Dances with Feminists (2002)



Shulman, Alix Kates, Fifth Estate, Detroit, 01 July 2002, pp. 21.


If I can't dance, I don't want to be in your revolution," said Emma Goldman (1869-1940), feminist heroine, anarchist activist, editor, writer, teacher, jailbird, and general troublemaker. Or did she?

Perhaps she said, "If I can't dance I don't want to be part of your revolution," as my purple T-shirt claims under a picture of Emma looking demure in a wide-brimmed hat. Or was it rather, "If I can't dance to it, it's not my revolution," as the quote appears in a 1983 "non-sexist yet traditional" Passover Haggadah?

In fact, though the sentiment is indeed Emma Goldman's, one she frequently pronounced and acted upon, she wrote none of the above, notwithstanding that each of these versions and more has been attributed to her on buttons, posters, banners, T-shirts, bumper stickers, and in books and articles, for nearly twenty years.

Here, rather, is what she did say, in her 1931 autobiography Living My Life: "At the dances I was one of the most untiring and gayest. One evening a cousin of Sasha [Alexander Berkman], a young boy, took me aside. With a grave face, as if he were about to announce the death of a dear comrade, he whispered to me that it did not behoove an agitator to dance. Certainly not with such reckless abandon, anyway. It was undignified for one who was on the way to become a force in the anarchist movement. My frivolity would only hurt the Cause.

"I grew furious at the impudent interference of the boy. I told him to mind his own business, I was tired of having the Cause constantly thrown into my face. I did not believe that a Cause which stood for a beautiful ideal, for anarchism, for release and freedom from conventions and prejudice, should demand the denial of life and joy. I insisted that our Cause could not expect me to become a nun and that the movement should not be turned into a cloister. If it meant that, I did not want it.

◇ ◇ ◇ ◇ ◇ ◇ ◇

TASK SET:
1. Copy the article on the Emma Goldman quote from "In fact, though" up to and including "nearly twenty years.", swapping "bumper stickers" for "tote bags".
2. In the article on the Emma Goldman quote, where did Goldman write what she actually said about dancing?
3. According to the article on the Emma Goldman quote, why did the young cousin of Sasha tell Goldman she should not dance?

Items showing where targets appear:
◇ ◇ ◇ ◇ ◇ ◇ ◇

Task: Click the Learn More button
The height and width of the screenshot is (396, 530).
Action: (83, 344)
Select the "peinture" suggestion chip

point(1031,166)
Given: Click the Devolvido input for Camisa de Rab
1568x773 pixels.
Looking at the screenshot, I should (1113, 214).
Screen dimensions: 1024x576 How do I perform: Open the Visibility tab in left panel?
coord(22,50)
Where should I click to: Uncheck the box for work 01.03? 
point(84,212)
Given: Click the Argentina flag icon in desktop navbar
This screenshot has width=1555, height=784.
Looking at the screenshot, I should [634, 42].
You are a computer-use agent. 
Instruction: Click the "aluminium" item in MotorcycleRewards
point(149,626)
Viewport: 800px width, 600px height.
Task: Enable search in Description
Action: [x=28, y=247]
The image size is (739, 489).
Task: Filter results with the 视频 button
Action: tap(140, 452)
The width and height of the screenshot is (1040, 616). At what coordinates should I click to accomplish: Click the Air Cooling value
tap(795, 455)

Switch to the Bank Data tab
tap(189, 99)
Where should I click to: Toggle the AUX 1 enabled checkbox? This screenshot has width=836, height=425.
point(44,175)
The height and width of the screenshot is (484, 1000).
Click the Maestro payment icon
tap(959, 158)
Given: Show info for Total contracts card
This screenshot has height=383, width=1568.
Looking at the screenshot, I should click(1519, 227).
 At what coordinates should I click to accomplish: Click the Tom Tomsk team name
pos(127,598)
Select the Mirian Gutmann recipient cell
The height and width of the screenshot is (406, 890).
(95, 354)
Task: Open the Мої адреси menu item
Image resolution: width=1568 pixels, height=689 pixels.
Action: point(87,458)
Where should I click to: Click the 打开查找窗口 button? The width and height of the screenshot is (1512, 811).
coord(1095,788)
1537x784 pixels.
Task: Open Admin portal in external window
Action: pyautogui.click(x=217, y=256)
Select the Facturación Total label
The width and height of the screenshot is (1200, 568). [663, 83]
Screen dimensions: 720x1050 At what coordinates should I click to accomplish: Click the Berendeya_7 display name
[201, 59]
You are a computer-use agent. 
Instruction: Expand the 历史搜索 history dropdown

◇ ◇ ◇ ◇ ◇ ◇ ◇

TASK RESULTS:
1.
In fact, though the sentiment is indeed Emma Goldman's, one she frequently pronounced and acted upon, she wrote none of the above, notwithstanding that each of these versions and more has been attributed to her on buttons, posters, banners, T-shirts, tote bags, and in books and articles, for nearly twenty years.

2. In her 1931 autobiography, Living My Life.

3. He said it did not behoove an agitator to dance, especially with such reckless abandon. It was undignified for someone on the way to becoming a force in the anarchist movement, and her frivolity would only hurt the Cause.